→ Given task:
Pick out and copy every line in the items below that contains the string "screenshot".

→ Available records:
:::

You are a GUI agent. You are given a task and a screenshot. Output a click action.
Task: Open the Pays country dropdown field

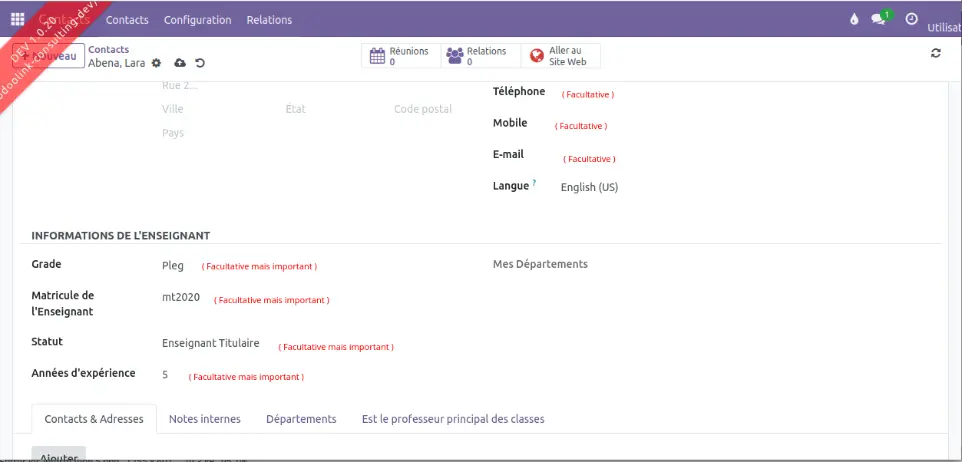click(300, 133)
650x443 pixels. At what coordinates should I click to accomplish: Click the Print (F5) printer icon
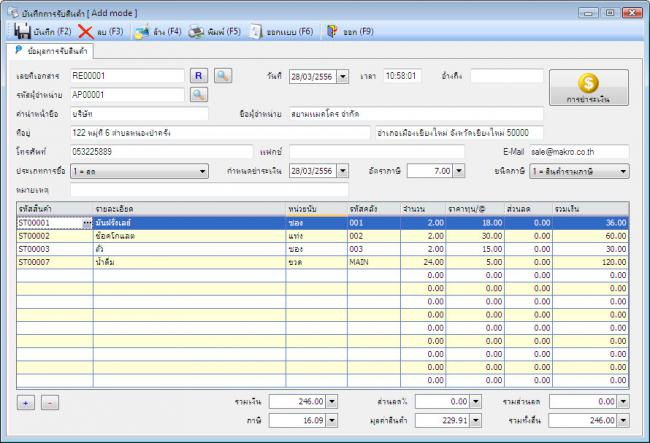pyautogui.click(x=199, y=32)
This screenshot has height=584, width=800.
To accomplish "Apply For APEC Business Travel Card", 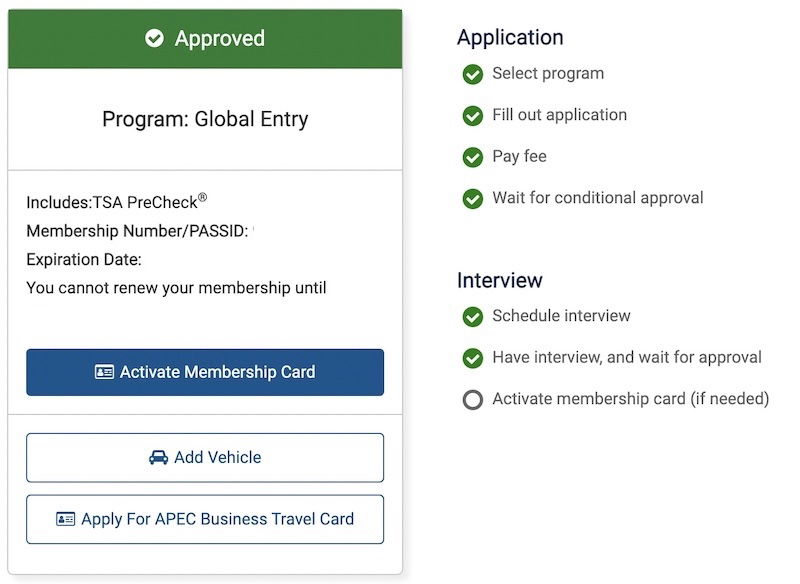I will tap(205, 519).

:::

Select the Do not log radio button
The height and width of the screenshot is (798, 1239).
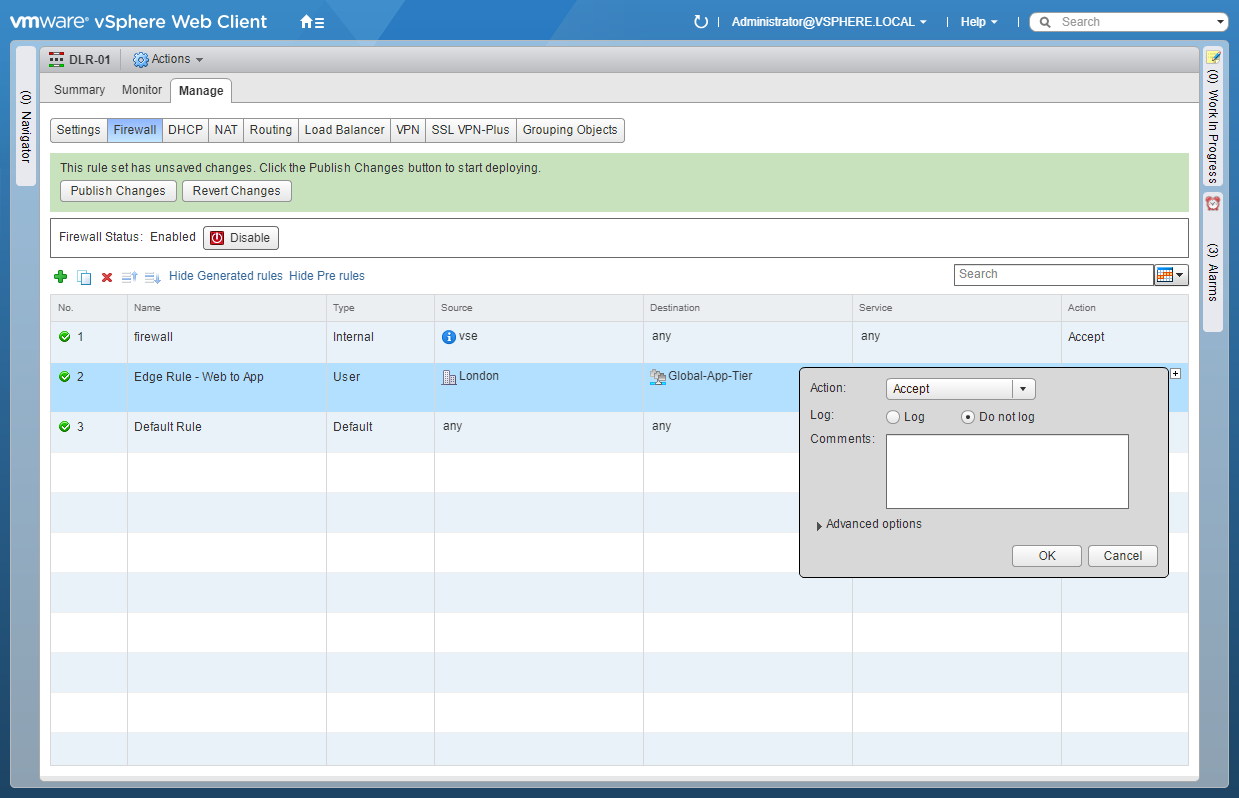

:::

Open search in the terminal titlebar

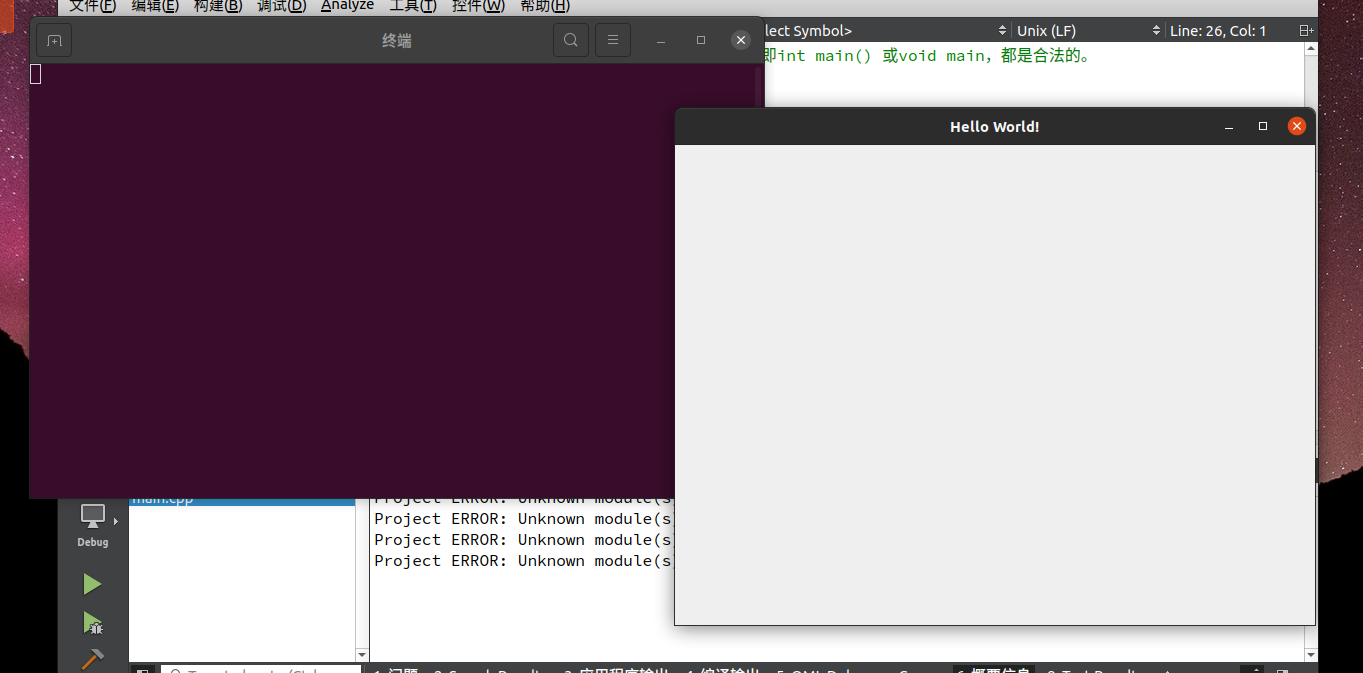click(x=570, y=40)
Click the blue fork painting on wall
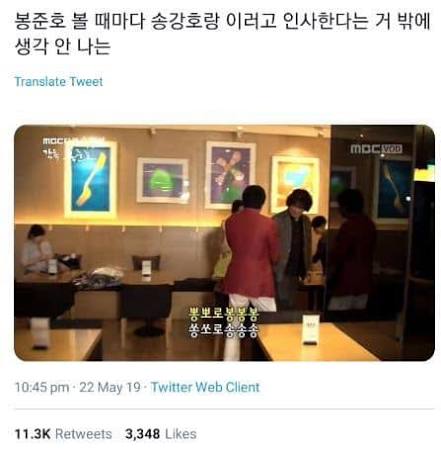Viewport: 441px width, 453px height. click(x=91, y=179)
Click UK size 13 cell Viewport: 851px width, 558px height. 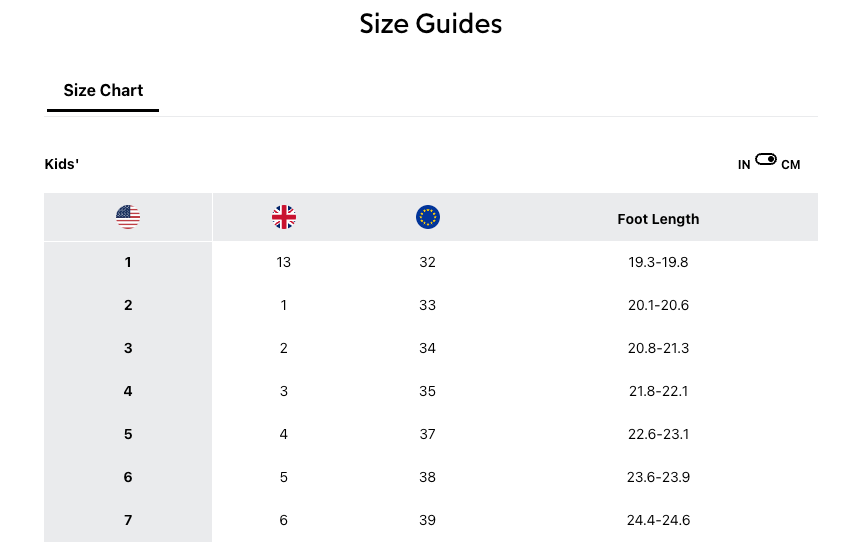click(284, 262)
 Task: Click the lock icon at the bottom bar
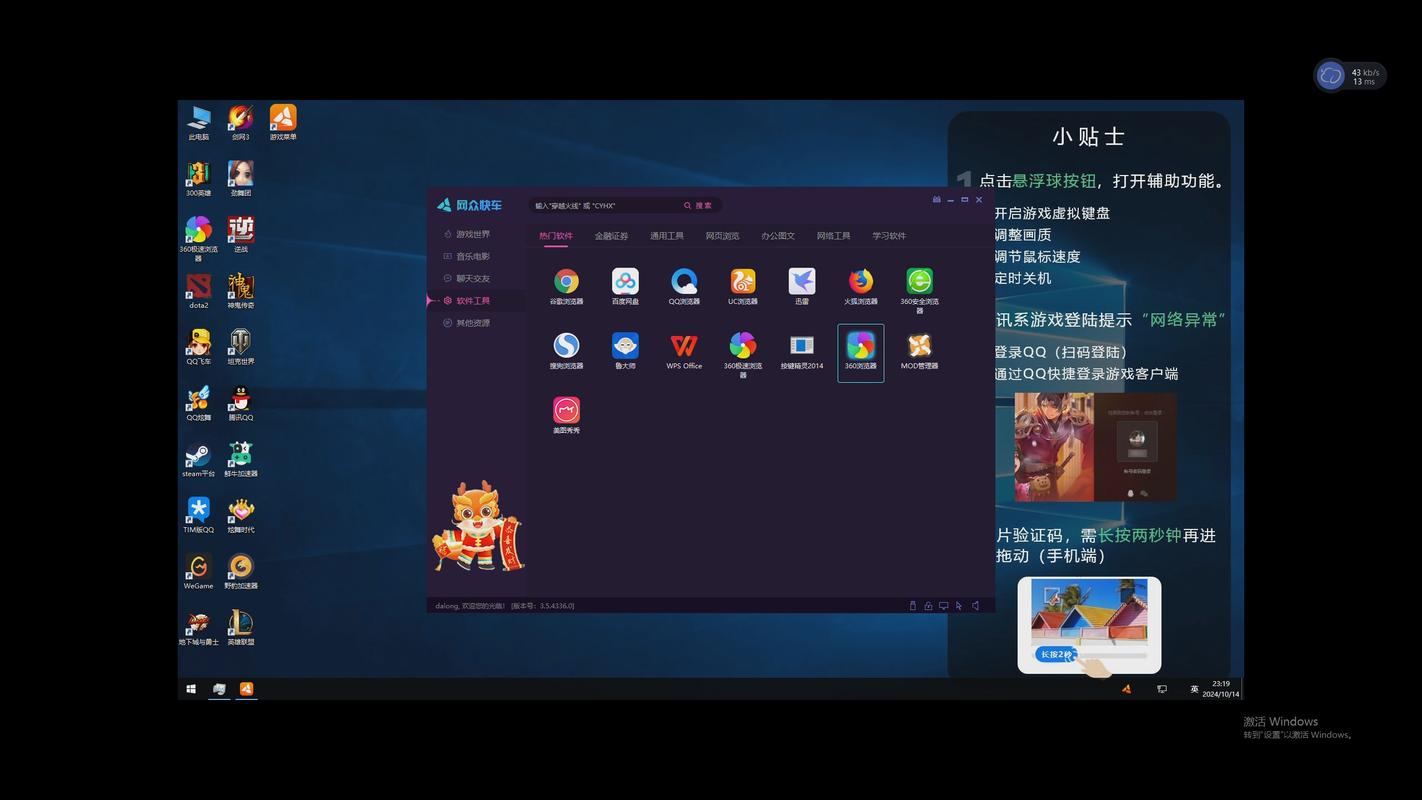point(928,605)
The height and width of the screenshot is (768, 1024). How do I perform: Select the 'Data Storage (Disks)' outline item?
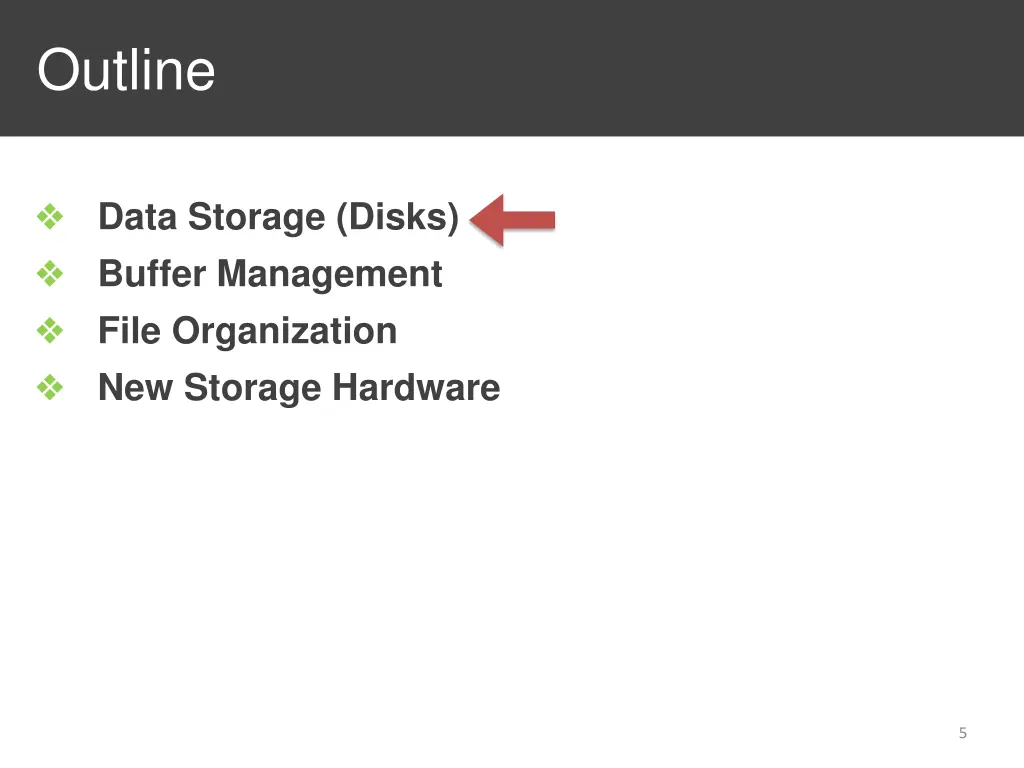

:::

→ Output for this exercise:
You are a GUI agent. You are given a task and a screenshot. Output a click action.
This screenshot has height=584, width=800.
The height and width of the screenshot is (798, 1239).
The height and width of the screenshot is (768, 1024). How do I perform: Select the 'Data Storage (Disks)' outline item?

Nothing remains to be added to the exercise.